A Smelly Present from the University of Bristol

Walter Melville Wills built what is arguably the area’s most distinctive property, Bracken Hill House, in 1886 and, along with Burwalls House near the bridge, the family gave the property and its grounds to the University of Bristol. From 1959 to the early 2000s, Bracken Hill House was the site of the university’s botanical garden (now in Stoke Bishop).

One legacy of this era still quite literally lives on at the main property we are concerned with. In 2003, a dead horse arum appeared and flowered. This is a large and dramatic flower which is not native to the UK and lures in flies by raising its own temperature and mimicking the smell of dead carrion.

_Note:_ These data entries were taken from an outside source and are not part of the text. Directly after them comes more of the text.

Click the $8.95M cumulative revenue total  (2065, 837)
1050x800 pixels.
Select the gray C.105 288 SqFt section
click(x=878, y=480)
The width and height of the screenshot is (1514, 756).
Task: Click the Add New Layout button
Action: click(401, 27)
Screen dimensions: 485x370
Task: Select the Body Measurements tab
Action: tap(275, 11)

I confirmed the university’s staff that the arum had almost certainly come from the Bracken Hill site as they had cultivated specimens there. Prior to 2003, the house had a gardener from the university so it was determined that the seeds had made their way to the house from compost at Bracken Hill. The dead horse arum no longer appears but voodoo lilies (dragon arum) – presumable also from the university’s compost – have started appearing inside a laurel hedge.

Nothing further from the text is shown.